Data-to-text Natural Language Generation and Evaluation

HIT-MSRA Summer School, Harbin Institute of Technology, Harbin, China, July 2012

Course description

Natural Language Generation (NLG) is concerned with systems that produce text from non-linguistic input (for example, from numerical data, logical forms, structured database entries, etc). Over the past couple of decades, there have been several successful applications of NLG technology, both commercially and academically.

This set of lectures will introduce the field of NLG in some detail. After an introductory overview, the lectures will focus on the following current research issues:

  1. The design of systems that summarise raw, unstructured data from different sources. As a running example, recent work done on the BabyTalk project will be used. BabyTalk was concerned with the development of a family of systems to summarise large amounts of raw medical data collected about patients in a Neonatal Intensive Care unit, for different audiences (doctors, nurses, family members). Through this example, the lectures will illustrate some of the challenges in the following areas of NLG: (a) Document Planning and content selection from large, heterogeneous datasets; (b) Dealing with large numbers of events with diverse temporal, causal and rhetorical relations, and especially, the challenges raised by this for the generation of coherent narrative text.
  2. The second broad topic that will be covered is that of evaluation in NLG. The themes in this part of the course will be the following: (a) Methodological issues in large-scale system evaluations with users; (b) Types of evaluation methods for assessing the quality of specific sub-tasks of NLG. In this context, the particular focus will be on Referring Expression Generation, and the lectures will consider some recent work on comparative evaluation of REG algorithms, as well as attempts to evaluate these algorithms from the point of view of psycholinguistic evidence.

Lectures and slides

The lectures have been divided into four broad topics, though we may not have time to cover all material

  1. Lecture 1: Introduction to NLG and data-to-text systems. [pptx] [pdf]
  2. Lecture 2: Planning documents from large data sets [pptx] [pdf]
  3. Lecture 3: Handling time and temporal coherence in the generation of narratives. [pptx] [pdf]
  4. Lecture 4: NLG Evaluation: Problems and methods. [pptx] [pdf]

Practical

The project related to this course will focus on a small-scale task to generate text from real-world data. Some parts (but not all) require programming. For the task, you'll need the following:

Bibliography

Here are some readings which give background to the material covered in the course. Most of these are available online (if no link is provided, try Google!)

General background on NLG

E. Reiter and R. Dale (2000). Building Natural Language Generation Systems. Cambridge: CUP

E. Reiter and R. Dale (1997). Building Applied Natural-Language Generation Systems. Journal of Natural-Language Engineering, 3:57-87. [pdf]

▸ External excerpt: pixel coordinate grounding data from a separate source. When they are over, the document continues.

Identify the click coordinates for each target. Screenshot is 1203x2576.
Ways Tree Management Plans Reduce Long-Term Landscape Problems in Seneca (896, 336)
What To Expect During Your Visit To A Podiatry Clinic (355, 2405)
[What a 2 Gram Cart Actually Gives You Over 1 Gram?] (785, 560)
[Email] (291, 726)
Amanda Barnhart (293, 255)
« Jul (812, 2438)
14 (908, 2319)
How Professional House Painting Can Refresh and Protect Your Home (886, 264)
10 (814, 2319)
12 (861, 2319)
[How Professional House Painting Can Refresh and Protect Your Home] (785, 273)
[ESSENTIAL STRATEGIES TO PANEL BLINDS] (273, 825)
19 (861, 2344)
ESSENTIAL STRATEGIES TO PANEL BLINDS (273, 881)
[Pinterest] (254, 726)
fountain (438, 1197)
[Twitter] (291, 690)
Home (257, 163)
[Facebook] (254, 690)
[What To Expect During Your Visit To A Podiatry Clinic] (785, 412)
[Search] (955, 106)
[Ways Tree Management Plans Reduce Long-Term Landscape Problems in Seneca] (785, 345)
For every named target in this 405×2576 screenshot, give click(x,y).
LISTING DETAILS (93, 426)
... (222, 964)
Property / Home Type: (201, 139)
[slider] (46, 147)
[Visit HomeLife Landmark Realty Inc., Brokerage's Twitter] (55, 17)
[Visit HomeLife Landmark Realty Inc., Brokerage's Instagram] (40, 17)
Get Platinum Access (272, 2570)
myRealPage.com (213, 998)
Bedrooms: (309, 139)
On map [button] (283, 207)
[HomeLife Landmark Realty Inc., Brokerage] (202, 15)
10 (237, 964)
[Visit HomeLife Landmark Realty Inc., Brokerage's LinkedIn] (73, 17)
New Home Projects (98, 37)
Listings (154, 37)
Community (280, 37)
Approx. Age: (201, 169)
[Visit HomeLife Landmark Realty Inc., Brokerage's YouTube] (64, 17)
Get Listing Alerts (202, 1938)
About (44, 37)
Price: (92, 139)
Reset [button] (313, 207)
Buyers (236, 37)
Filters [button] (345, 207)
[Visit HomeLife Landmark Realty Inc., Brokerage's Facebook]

E Reiter (2010). Natural Language Generation. In: A. Clark, C. Fox, and S. Lappin (Eds.), Handbook of Computational Linguistics and Natural Language Processing. Wiley.

Data to text generation and example systems

Here is some background literature on NLG systems that generate text from raw data in some form. This is not intended to be exhaustive, nor is it intended to cover the field of NLG as a whole, but only those kinds of approaches that have some relationship to the things discussed in the course.

Kukich (1983). Design of a knowledge-based report generator. Proceedings of the 21st Annual Meeting of the Association for Computational Linguistics (ACL-83), Cambridge, MA.

L. Iordanskaja, M. Kim, R. Kittredge, B. Lavoie and A. Polguere (1992). Generation of extended bilingual statistical reports. Proceedings of the 15th International Conference on Computational Linguistics (COLING-92), Nantes, France.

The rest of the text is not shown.